Data extract:
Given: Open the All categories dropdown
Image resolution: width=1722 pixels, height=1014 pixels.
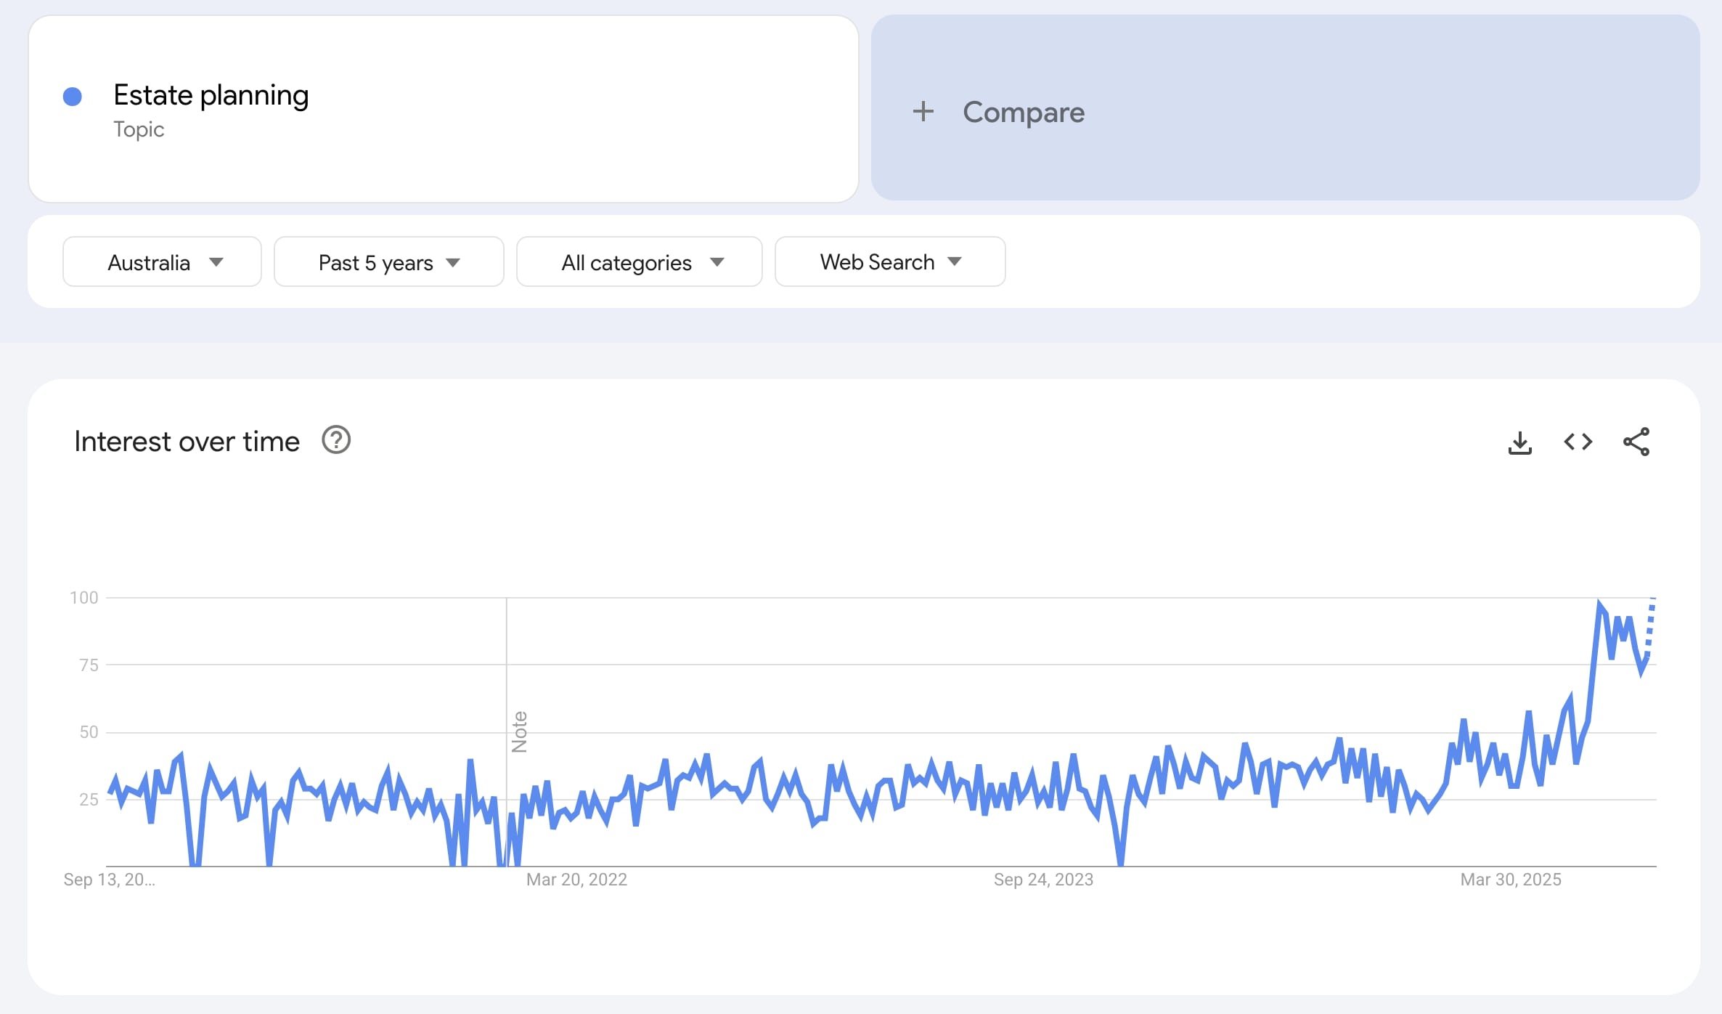Looking at the screenshot, I should click(x=639, y=261).
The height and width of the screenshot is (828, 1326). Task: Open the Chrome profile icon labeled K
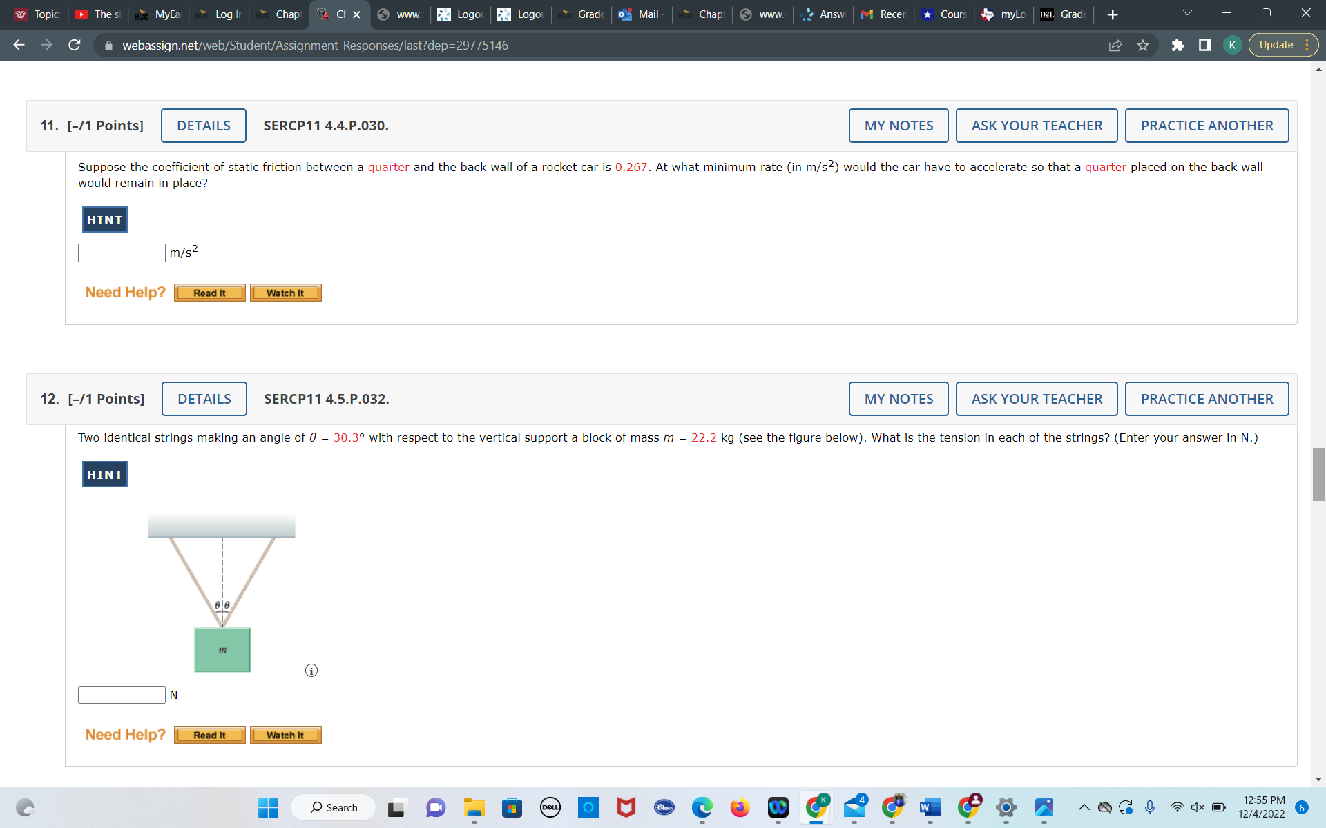pyautogui.click(x=1231, y=45)
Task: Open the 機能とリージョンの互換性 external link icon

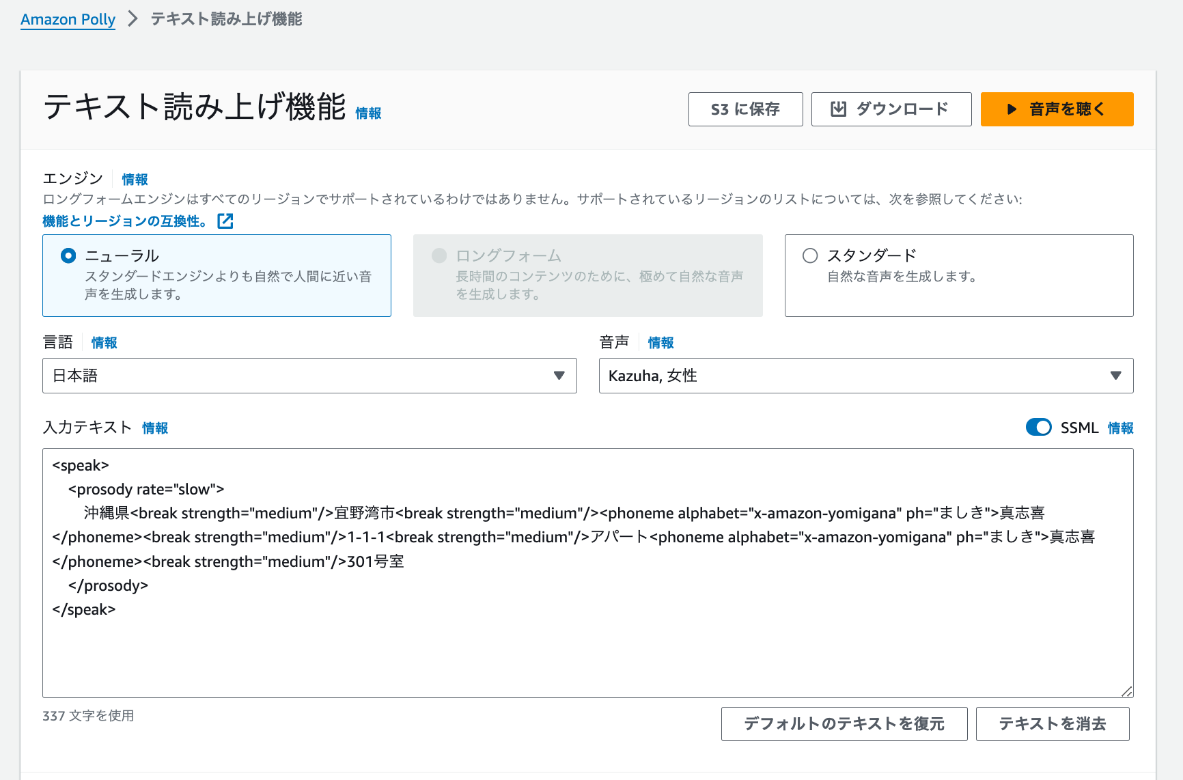Action: [225, 221]
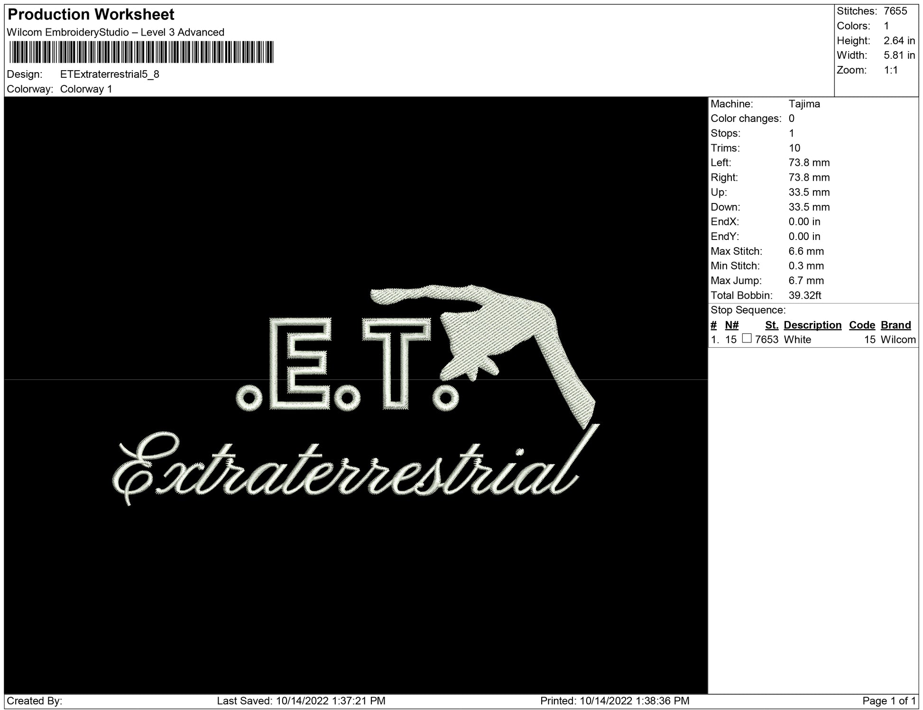This screenshot has height=710, width=923.
Task: Click the Total Bobbin 39.32ft value
Action: pyautogui.click(x=804, y=295)
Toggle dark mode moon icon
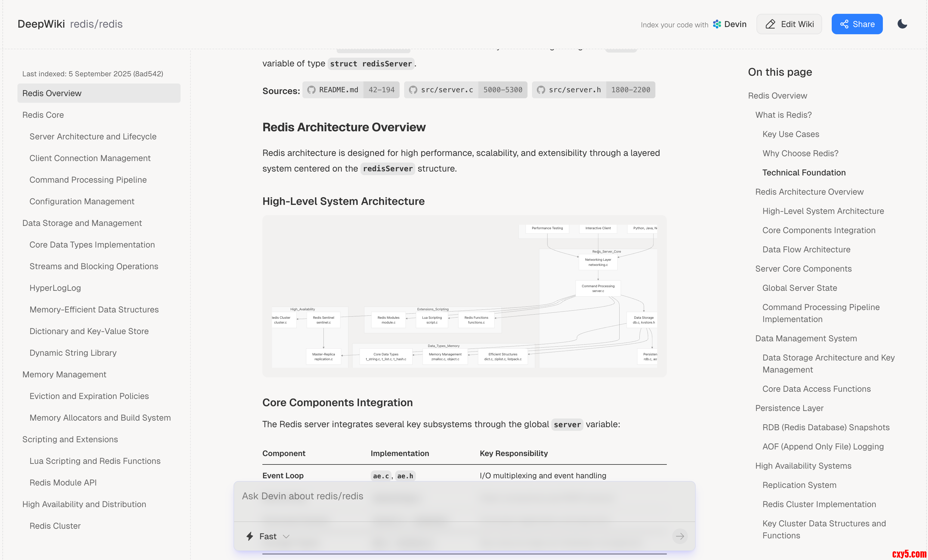928x560 pixels. (902, 24)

What is needed:
In the copy, include every entry above exactly and leave out each picture.

The answer:
Given: Open the All categories dropdown
Image resolution: width=1722 pixels, height=1014 pixels.
Looking at the screenshot, I should click(x=639, y=261).
The height and width of the screenshot is (828, 1326). Task: Open the Chrome profile icon labeled K
pyautogui.click(x=1231, y=45)
Task: Open the 機能とリージョンの互換性 external link icon

Action: [225, 221]
This screenshot has height=710, width=923.
Task: Click the Total Bobbin 39.32ft value
Action: pyautogui.click(x=804, y=295)
Toggle dark mode moon icon
928x560 pixels. (902, 24)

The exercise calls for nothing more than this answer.